Esteban Cambiasso (Inter.it)

INTER CAMBIASSO / PINZOLO – Campione agli sgoccioli della carriera, senatore e futuro leader dell’Inter targata Mazzarri. In più, capitano pro-tempore in attesa del ritorno di Javier Zanetti, highlander che manca a lui e a tutta la truppa che scodinzola in quel di Pinzolo: “Sicuramente ci manca tanto Javier – ha dichiarato il ‘Cuchu’ a ‘sportmediaset’-. Ne stavo parlando prima con i miei compagni, iniziare a correre senza vederlo davanti agli altri non è una bella sensazione. L’unica cosa che posso dire è che lo aspettiamo“. Il capitano è lontano, raggiungerà i suoi compagni il 29 luglio negli Stati Uniti, adesso la cosa più importante è preparare al meglio la prossima stagione: “Bisogna remare tutti, ognuno con le proprie forze, cercare di essere un gruppo forte e arrivare all’obiettivo, che è quello di fare una grandissima stagione”.
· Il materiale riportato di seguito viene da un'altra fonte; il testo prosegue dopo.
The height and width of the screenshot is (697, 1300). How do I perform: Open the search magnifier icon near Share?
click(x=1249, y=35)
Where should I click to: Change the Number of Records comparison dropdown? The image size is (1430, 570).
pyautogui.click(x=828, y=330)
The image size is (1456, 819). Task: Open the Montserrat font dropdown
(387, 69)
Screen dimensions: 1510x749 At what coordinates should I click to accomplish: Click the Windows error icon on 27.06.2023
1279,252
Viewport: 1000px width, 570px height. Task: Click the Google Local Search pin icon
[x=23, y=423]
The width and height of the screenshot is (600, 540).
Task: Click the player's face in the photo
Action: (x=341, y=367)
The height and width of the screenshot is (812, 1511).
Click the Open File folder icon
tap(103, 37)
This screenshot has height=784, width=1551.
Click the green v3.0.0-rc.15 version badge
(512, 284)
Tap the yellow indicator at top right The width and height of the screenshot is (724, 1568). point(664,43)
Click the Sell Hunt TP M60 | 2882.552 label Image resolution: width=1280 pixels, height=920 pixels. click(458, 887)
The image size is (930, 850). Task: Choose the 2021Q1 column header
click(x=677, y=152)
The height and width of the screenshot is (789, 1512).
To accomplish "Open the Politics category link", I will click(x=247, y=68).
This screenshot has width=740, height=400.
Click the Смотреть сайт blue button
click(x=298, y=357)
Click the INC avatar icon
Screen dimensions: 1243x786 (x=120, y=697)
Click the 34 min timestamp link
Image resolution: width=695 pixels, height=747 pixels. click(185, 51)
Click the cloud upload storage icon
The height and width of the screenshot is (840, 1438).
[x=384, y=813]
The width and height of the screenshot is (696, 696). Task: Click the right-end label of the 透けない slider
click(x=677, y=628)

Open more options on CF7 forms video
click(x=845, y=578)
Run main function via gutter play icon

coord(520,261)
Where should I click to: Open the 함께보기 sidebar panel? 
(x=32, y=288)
Mazzarri primo grande acquisto del nuovo corso? “Non parlo mai degli allenatori perchè qualsiasi cosa dici sbagli: se dici una cosa bella mi dicono che lo sto facendo per ingraziarmi il tecnico; se dico una cosa brutta, finisco sulla prima pagina dei giornali. Come metodo, non parlo degli allenatori”. Cambiasso ‘appoggia’ Zanetti, che qualche giorno fa ha detto che “non può esserci un’Inter senza Moratti“: “Penso che la realtà di oggi dimostri questo, non solo per quello che ha fatto il nostro presidente oggi, ma per quello che tutta la sua famiglia ha fatto anche nel passato. Sicuramente ciò di cui siamo convinti è che qualsiasi passo il nostro presidente deciderà di fare, lo farà per il bene dell’Inter“.

Il centrocampista argentino ha parlato senza peli sulla lingua sull’eventuale rinnovo del contratto, quello in essere scade nel 2014: “L’ho già detto, è una questione di secondi, sicuramente c’è più voglia di sentire l’annuncio, ma quando ci siederemo la cosa più importante sarà trovare le giuste soluzioni; questo sarà il lavoro più importante dei direttori, poi sanno che con me è una roba di cinque minuti”, conclude.